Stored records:
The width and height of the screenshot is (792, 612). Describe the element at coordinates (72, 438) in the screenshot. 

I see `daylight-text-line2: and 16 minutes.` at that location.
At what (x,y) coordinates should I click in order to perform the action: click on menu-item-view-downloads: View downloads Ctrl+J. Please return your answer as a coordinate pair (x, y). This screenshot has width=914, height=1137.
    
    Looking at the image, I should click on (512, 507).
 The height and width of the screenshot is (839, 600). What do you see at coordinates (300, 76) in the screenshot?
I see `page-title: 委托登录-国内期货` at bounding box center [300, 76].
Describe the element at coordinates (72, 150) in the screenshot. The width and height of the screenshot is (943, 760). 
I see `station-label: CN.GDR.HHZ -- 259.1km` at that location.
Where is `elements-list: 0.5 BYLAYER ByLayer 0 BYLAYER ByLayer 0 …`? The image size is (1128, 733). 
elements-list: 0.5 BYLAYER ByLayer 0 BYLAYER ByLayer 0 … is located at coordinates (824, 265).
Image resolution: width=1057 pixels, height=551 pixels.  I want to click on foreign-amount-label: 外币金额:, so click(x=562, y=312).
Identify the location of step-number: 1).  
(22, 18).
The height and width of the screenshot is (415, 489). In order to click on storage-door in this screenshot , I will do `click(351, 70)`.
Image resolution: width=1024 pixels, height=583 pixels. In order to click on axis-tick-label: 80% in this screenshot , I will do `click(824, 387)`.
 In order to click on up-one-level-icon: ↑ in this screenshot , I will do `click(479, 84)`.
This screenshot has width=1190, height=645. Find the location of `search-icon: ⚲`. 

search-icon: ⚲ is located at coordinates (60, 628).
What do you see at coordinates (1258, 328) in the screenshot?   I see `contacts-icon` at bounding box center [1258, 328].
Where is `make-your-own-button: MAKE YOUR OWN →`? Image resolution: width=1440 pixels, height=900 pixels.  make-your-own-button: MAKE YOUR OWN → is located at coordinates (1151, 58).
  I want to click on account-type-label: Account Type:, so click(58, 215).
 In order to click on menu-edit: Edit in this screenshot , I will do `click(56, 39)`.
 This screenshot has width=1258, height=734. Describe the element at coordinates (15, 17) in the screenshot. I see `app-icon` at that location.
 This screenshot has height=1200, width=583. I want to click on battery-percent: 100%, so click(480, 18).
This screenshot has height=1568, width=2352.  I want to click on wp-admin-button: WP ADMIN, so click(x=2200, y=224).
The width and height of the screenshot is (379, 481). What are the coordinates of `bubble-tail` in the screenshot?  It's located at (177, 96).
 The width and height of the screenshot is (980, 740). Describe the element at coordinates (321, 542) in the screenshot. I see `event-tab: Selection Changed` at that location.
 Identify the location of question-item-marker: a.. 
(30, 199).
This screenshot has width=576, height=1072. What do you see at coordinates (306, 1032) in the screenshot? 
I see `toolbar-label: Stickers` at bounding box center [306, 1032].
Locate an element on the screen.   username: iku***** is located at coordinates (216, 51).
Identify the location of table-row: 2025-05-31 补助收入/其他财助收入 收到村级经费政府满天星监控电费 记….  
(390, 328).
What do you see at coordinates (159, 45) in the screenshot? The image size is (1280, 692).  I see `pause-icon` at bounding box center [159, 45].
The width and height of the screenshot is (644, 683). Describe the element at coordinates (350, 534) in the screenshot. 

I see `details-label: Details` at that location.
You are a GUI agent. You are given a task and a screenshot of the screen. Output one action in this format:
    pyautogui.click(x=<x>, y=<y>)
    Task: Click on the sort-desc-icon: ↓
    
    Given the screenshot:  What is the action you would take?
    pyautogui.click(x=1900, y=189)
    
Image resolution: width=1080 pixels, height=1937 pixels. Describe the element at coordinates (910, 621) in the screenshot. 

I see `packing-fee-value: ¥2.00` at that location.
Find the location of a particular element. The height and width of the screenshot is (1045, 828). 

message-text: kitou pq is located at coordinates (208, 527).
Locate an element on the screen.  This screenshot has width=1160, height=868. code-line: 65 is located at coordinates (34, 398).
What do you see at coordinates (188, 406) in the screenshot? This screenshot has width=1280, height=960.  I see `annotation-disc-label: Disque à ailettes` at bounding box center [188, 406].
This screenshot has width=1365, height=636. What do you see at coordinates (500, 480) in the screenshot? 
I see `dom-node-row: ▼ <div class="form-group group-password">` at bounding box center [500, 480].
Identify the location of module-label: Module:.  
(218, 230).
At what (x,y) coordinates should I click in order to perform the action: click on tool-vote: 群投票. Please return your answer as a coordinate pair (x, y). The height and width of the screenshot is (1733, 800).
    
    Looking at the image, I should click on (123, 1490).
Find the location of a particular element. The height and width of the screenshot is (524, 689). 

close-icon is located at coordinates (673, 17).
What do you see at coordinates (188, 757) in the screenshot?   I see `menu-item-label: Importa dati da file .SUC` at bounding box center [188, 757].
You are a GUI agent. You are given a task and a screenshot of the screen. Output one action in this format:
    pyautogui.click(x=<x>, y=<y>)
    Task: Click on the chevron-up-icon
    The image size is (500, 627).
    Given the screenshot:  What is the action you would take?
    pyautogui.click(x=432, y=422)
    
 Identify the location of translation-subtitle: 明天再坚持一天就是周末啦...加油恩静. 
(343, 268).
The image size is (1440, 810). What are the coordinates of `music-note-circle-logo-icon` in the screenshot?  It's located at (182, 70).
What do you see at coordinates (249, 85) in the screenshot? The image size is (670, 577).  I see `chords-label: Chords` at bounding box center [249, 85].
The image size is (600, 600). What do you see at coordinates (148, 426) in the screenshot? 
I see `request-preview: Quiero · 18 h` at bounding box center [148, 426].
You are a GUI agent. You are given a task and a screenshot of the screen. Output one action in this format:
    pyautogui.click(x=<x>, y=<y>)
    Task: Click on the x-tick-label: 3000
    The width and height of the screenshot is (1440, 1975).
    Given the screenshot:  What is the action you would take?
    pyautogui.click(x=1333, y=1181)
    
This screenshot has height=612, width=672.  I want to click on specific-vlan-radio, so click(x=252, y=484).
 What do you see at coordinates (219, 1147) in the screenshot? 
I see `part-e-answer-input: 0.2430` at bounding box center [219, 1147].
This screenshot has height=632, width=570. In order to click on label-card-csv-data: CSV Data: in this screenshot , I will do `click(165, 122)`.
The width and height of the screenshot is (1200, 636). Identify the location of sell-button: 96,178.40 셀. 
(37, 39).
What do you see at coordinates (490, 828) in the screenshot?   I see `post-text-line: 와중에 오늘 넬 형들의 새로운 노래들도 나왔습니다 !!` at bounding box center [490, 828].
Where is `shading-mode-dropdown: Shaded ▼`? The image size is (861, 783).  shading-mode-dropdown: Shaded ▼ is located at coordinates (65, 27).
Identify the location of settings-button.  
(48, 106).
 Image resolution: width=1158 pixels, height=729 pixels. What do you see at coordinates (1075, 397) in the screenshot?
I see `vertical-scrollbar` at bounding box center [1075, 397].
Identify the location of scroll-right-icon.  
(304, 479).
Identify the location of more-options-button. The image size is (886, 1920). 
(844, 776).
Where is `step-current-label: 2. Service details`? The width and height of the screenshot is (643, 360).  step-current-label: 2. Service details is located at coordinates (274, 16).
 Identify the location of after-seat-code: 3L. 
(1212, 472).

- _EXERCISE REQUIREMENTS_: Please reproduce all of the rows above word for word, changing nothing.

- _TASK OUTPUT_:
The width and height of the screenshot is (792, 612). Describe the element at coordinates (72, 438) in the screenshot. 

I see `daylight-text-line2: and 16 minutes.` at that location.
At what (x,y) coordinates should I click in order to perform the action: click on menu-item-view-downloads: View downloads Ctrl+J. Please return your answer as a coordinate pair (x, y). This screenshot has width=914, height=1137.
    
    Looking at the image, I should click on (512, 507).
 The height and width of the screenshot is (839, 600). What do you see at coordinates (300, 76) in the screenshot?
I see `page-title: 委托登录-国内期货` at bounding box center [300, 76].
Describe the element at coordinates (72, 150) in the screenshot. The width and height of the screenshot is (943, 760). 
I see `station-label: CN.GDR.HHZ -- 259.1km` at that location.
Where is `elements-list: 0.5 BYLAYER ByLayer 0 BYLAYER ByLayer 0 …`? The image size is (1128, 733). 
elements-list: 0.5 BYLAYER ByLayer 0 BYLAYER ByLayer 0 … is located at coordinates (824, 265).
Image resolution: width=1057 pixels, height=551 pixels.  I want to click on foreign-amount-label: 外币金额:, so click(x=562, y=312).
Identify the location of step-number: 1).  
(22, 18).
The height and width of the screenshot is (415, 489). In order to click on storage-door in this screenshot , I will do `click(351, 70)`.
Image resolution: width=1024 pixels, height=583 pixels. In order to click on axis-tick-label: 80% in this screenshot , I will do `click(824, 387)`.
 In order to click on up-one-level-icon: ↑ in this screenshot , I will do `click(479, 84)`.
This screenshot has width=1190, height=645. Find the location of `search-icon: ⚲`. 

search-icon: ⚲ is located at coordinates (60, 628).
What do you see at coordinates (1258, 328) in the screenshot?   I see `contacts-icon` at bounding box center [1258, 328].
Where is `make-your-own-button: MAKE YOUR OWN →`? Image resolution: width=1440 pixels, height=900 pixels.  make-your-own-button: MAKE YOUR OWN → is located at coordinates (1151, 58).
  I want to click on account-type-label: Account Type:, so click(58, 215).
 In order to click on menu-edit: Edit in this screenshot , I will do `click(56, 39)`.
 This screenshot has width=1258, height=734. Describe the element at coordinates (15, 17) in the screenshot. I see `app-icon` at that location.
 This screenshot has height=1200, width=583. I want to click on battery-percent: 100%, so click(480, 18).
This screenshot has height=1568, width=2352.  I want to click on wp-admin-button: WP ADMIN, so click(x=2200, y=224).
The width and height of the screenshot is (379, 481). What are the coordinates of `bubble-tail` in the screenshot?  It's located at (177, 96).
 The width and height of the screenshot is (980, 740). Describe the element at coordinates (321, 542) in the screenshot. I see `event-tab: Selection Changed` at that location.
 Identify the location of question-item-marker: a.. 
(30, 199).
This screenshot has width=576, height=1072. What do you see at coordinates (306, 1032) in the screenshot? 
I see `toolbar-label: Stickers` at bounding box center [306, 1032].
Locate an element on the screen.   username: iku***** is located at coordinates (216, 51).
Identify the location of table-row: 2025-05-31 补助收入/其他财助收入 收到村级经费政府满天星监控电费 记….  
(390, 328).
What do you see at coordinates (159, 45) in the screenshot? The image size is (1280, 692).  I see `pause-icon` at bounding box center [159, 45].
The width and height of the screenshot is (644, 683). Describe the element at coordinates (350, 534) in the screenshot. 

I see `details-label: Details` at that location.
You are a GUI agent. You are given a task and a screenshot of the screen. Output one action in this format:
    pyautogui.click(x=<x>, y=<y>)
    Task: Click on the sort-desc-icon: ↓
    
    Given the screenshot:  What is the action you would take?
    pyautogui.click(x=1900, y=189)
    
Image resolution: width=1080 pixels, height=1937 pixels. Describe the element at coordinates (910, 621) in the screenshot. 

I see `packing-fee-value: ¥2.00` at that location.
Find the location of a particular element. The height and width of the screenshot is (1045, 828). 

message-text: kitou pq is located at coordinates (208, 527).
Locate an element on the screen.  This screenshot has width=1160, height=868. code-line: 65 is located at coordinates (34, 398).
What do you see at coordinates (188, 406) in the screenshot? This screenshot has width=1280, height=960.  I see `annotation-disc-label: Disque à ailettes` at bounding box center [188, 406].
This screenshot has width=1365, height=636. What do you see at coordinates (500, 480) in the screenshot? 
I see `dom-node-row: ▼ <div class="form-group group-password">` at bounding box center [500, 480].
Identify the location of module-label: Module:.  
(218, 230).
At what (x,y) coordinates should I click in order to perform the action: click on tool-vote: 群投票. Please return your answer as a coordinate pair (x, y). The height and width of the screenshot is (1733, 800).
    
    Looking at the image, I should click on (123, 1490).
Find the location of a particular element. The height and width of the screenshot is (524, 689). 

close-icon is located at coordinates (673, 17).
What do you see at coordinates (188, 757) in the screenshot?   I see `menu-item-label: Importa dati da file .SUC` at bounding box center [188, 757].
You are a GUI agent. You are given a task and a screenshot of the screen. Output one action in this format:
    pyautogui.click(x=<x>, y=<y>)
    Task: Click on the chevron-up-icon
    The image size is (500, 627).
    Given the screenshot:  What is the action you would take?
    pyautogui.click(x=432, y=422)
    
 Identify the location of translation-subtitle: 明天再坚持一天就是周末啦...加油恩静. 
(343, 268).
The image size is (1440, 810). What are the coordinates of `music-note-circle-logo-icon` in the screenshot?  It's located at (182, 70).
What do you see at coordinates (249, 85) in the screenshot? The image size is (670, 577).  I see `chords-label: Chords` at bounding box center [249, 85].
The image size is (600, 600). What do you see at coordinates (148, 426) in the screenshot? 
I see `request-preview: Quiero · 18 h` at bounding box center [148, 426].
You are a GUI agent. You are given a task and a screenshot of the screen. Output one action in this format:
    pyautogui.click(x=<x>, y=<y>)
    Task: Click on the x-tick-label: 3000
    The width and height of the screenshot is (1440, 1975).
    Given the screenshot:  What is the action you would take?
    pyautogui.click(x=1333, y=1181)
    
This screenshot has height=612, width=672.  I want to click on specific-vlan-radio, so click(x=252, y=484).
 What do you see at coordinates (219, 1147) in the screenshot? 
I see `part-e-answer-input: 0.2430` at bounding box center [219, 1147].
This screenshot has height=632, width=570. In order to click on label-card-csv-data: CSV Data: in this screenshot , I will do `click(165, 122)`.
The width and height of the screenshot is (1200, 636). Identify the location of sell-button: 96,178.40 셀. 
(37, 39).
What do you see at coordinates (490, 828) in the screenshot?   I see `post-text-line: 와중에 오늘 넬 형들의 새로운 노래들도 나왔습니다 !!` at bounding box center [490, 828].
Where is `shading-mode-dropdown: Shaded ▼`? The image size is (861, 783).  shading-mode-dropdown: Shaded ▼ is located at coordinates (65, 27).
Identify the location of settings-button.  
(48, 106).
 Image resolution: width=1158 pixels, height=729 pixels. What do you see at coordinates (1075, 397) in the screenshot?
I see `vertical-scrollbar` at bounding box center [1075, 397].
Identify the location of scroll-right-icon.  
(304, 479).
Identify the location of more-options-button. The image size is (886, 1920). 
(844, 776).
Where is `step-current-label: 2. Service details`? The width and height of the screenshot is (643, 360).  step-current-label: 2. Service details is located at coordinates (274, 16).
 Identify the location of after-seat-code: 3L. 
(1212, 472).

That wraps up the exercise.